Anthropic is an AI safety and research company that aims to put safety at the forefront of its research and products.

## Key Highlights

* **Claude 3.7 Sonnet**: The company's most intelligent AI model, now available for use.
* **Claude Code**: A new agentic tool for coding launched alongside Claude 3.7 Sonnet.
* **Alignment Research**: Anthropic is working on research into alignment and constitutional AI to ensure harmlessness from AI feedback.

## News and Announcements

* **Core Views on AI Safety**: The company released a report on core views on AI safety, discussing when, why, what, and how to approach AI development with safety in mind.
* **Constitutional AI: Harmlessness from AI Feedback**: A research paper published by Anthropic exploring constitutional AI for harmlessness from AI feedback.

## Products and Services

* **Claude for Enterprise**: A product offering for enterprise clients seeking reliable and beneficial AI systems.
* **Talk to Claude API**: An API allowing users to build AI-powered applications and custom experiences using Claude.

In [12]:
summarize_gpt("https://anthropic.com")

# Summary of Anthropic Website

Anthropic is an AI research and product company focused on safety in artificial intelligence. Their latest model, **Claude 3.7 Sonnet**, is highlighted as their most advanced AI model to date, described as a hybrid reasoning model. Additionally, they have introduced **Claude Code**, a tool designed to assist with coding tasks.

### Recent Announcements
- **Claude 3.7 Sonnet Available**: Their most intelligent model is now available for users to engage with.
- **Claude Code Launch**: A new tool aimed at supporting coding efforts.

### Research and Products
Anthropic emphasizes its commitment to AI safety and alignment. They are involved in various research initiatives, including topics like *Constitutional AI* and *AI safety protocols*. The company is based in San Francisco and has a diverse team with expertise in machine learning, physics, policy, and product development, aiming to create beneficial AI systems. 

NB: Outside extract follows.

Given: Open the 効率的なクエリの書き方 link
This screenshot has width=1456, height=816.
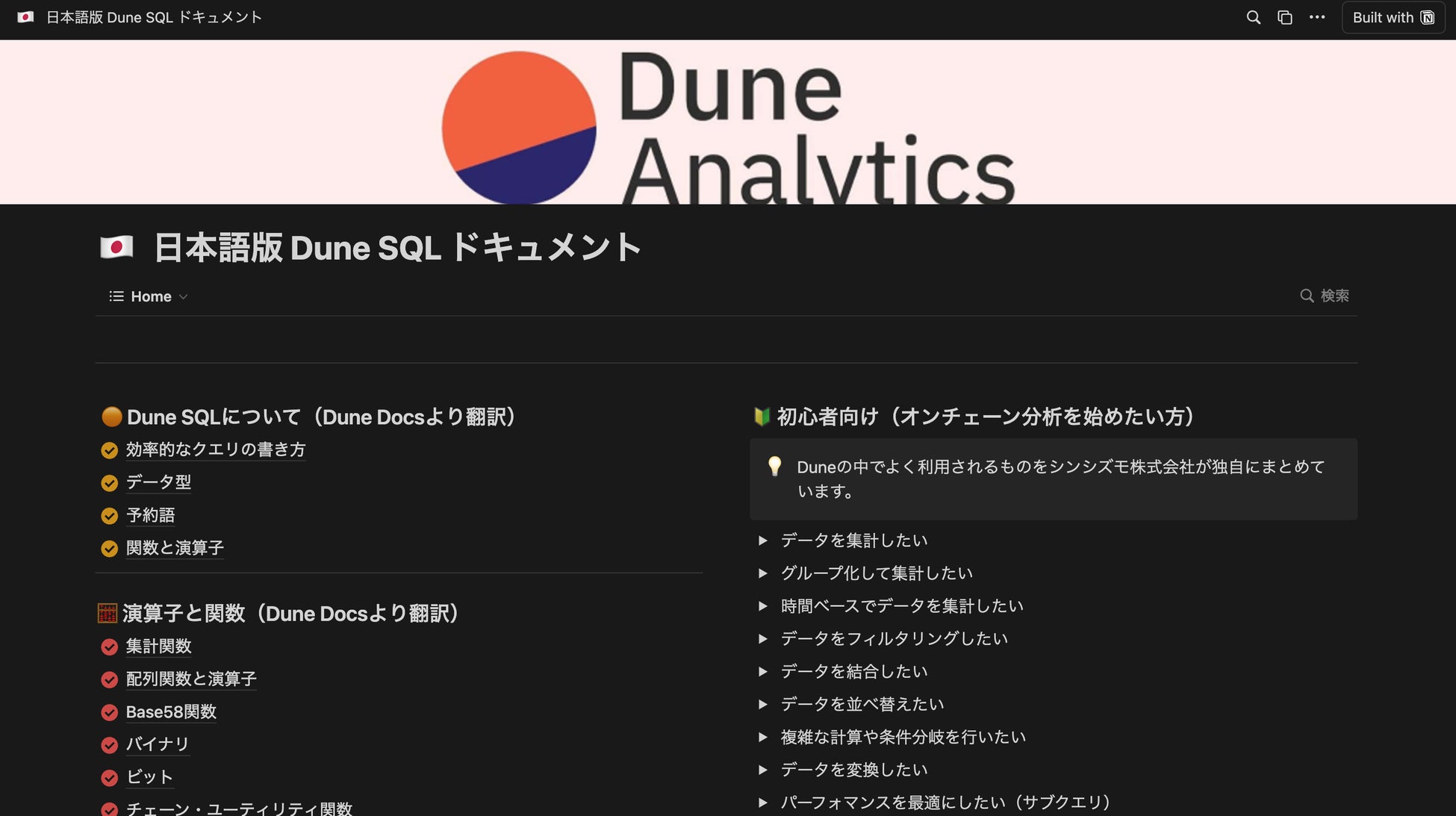Looking at the screenshot, I should pos(215,449).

For those interested in joining, they have open job positions available.

In [13]:
summarize_ollama("https://openai.com")

# OpenAI Website Summary
================================

### Overview

The OpenAI website provides a range of services and resources, including AI-powered chatbots, tutorials, and tools for various industries such as education, business, and entertainment.

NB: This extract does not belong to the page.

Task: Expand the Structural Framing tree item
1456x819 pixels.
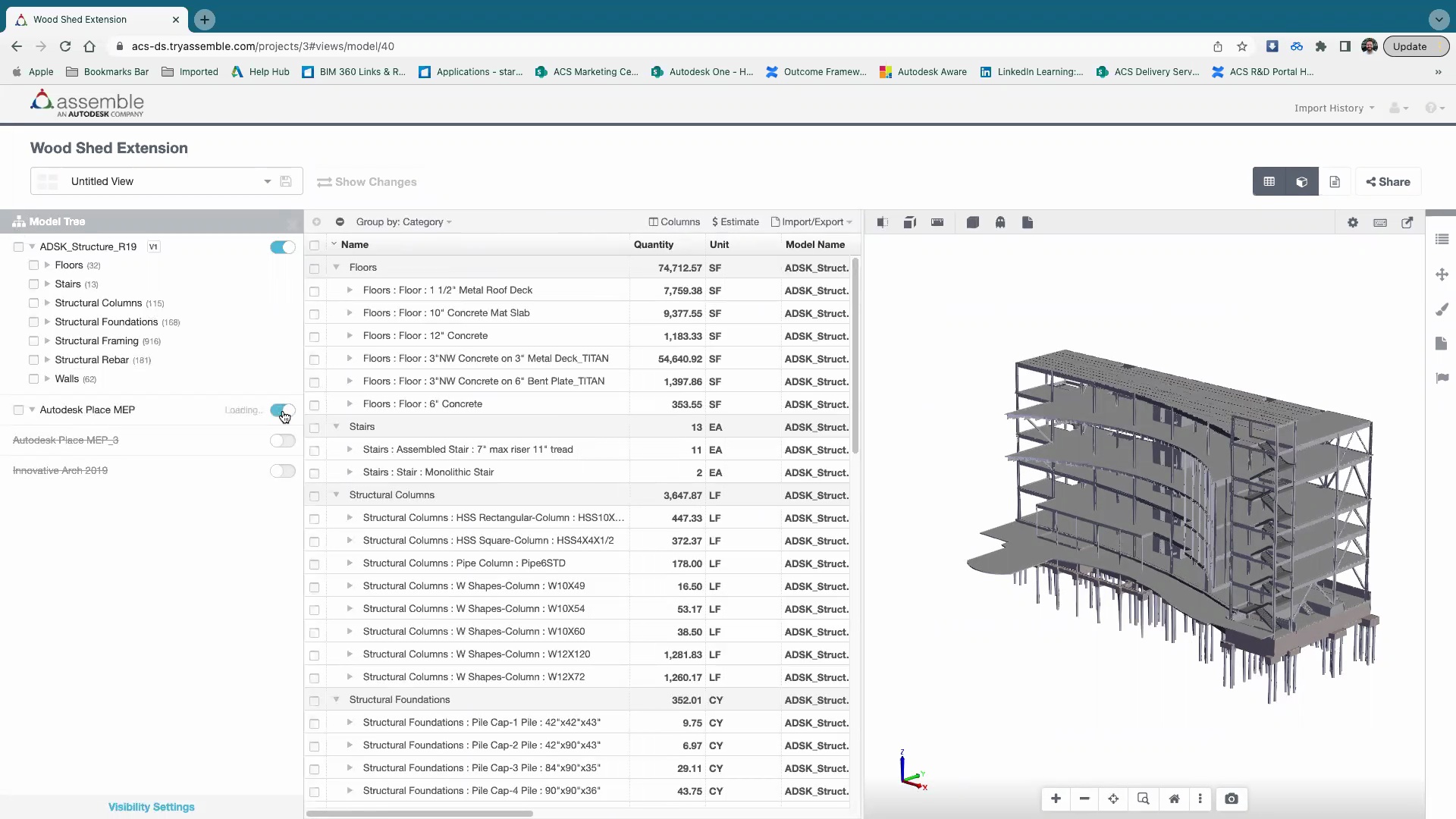Action: point(47,340)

### News and Announcements

* **Introducing GPT-4.5**: A new version of the popular language model, announced on February 27, 2025.
* **Introducing deep research**: A new release that enables users to conduct deeper research using OpenAI's tools.
* **OpenAI and the CSU system bring AI to 500,000 students & faculty**: A partnership between OpenAI and the Colorado State University (CSU) system to provide AI-powered services to 500,000 students and faculty members.
* **Announcing The Stargate Project**: A new project that aims to explore the intersection of AI and space exploration.

### Research and Publications

* **Computer-Using Agent**: A research paper on trading inference-time compute for adversarial robustness.
* **Building smarter maps with GPT-4o vision fine-tuning**: An article on using OpenAI's GPT-4o model to build smarter maps.
* **Data-driven beauty and creativity with ChatGPT**: An article on using ChatGPT for data-driven approaches in beauty and creativity.

### Events

* **Lyndon Barrois & Sora**: A collaboration between Lyndon Barrois and Sora on building a custom math tutor powered by ChatGPT.

Note: This summary only includes the most recent news, announcements, research papers, and publications mentioned on the website.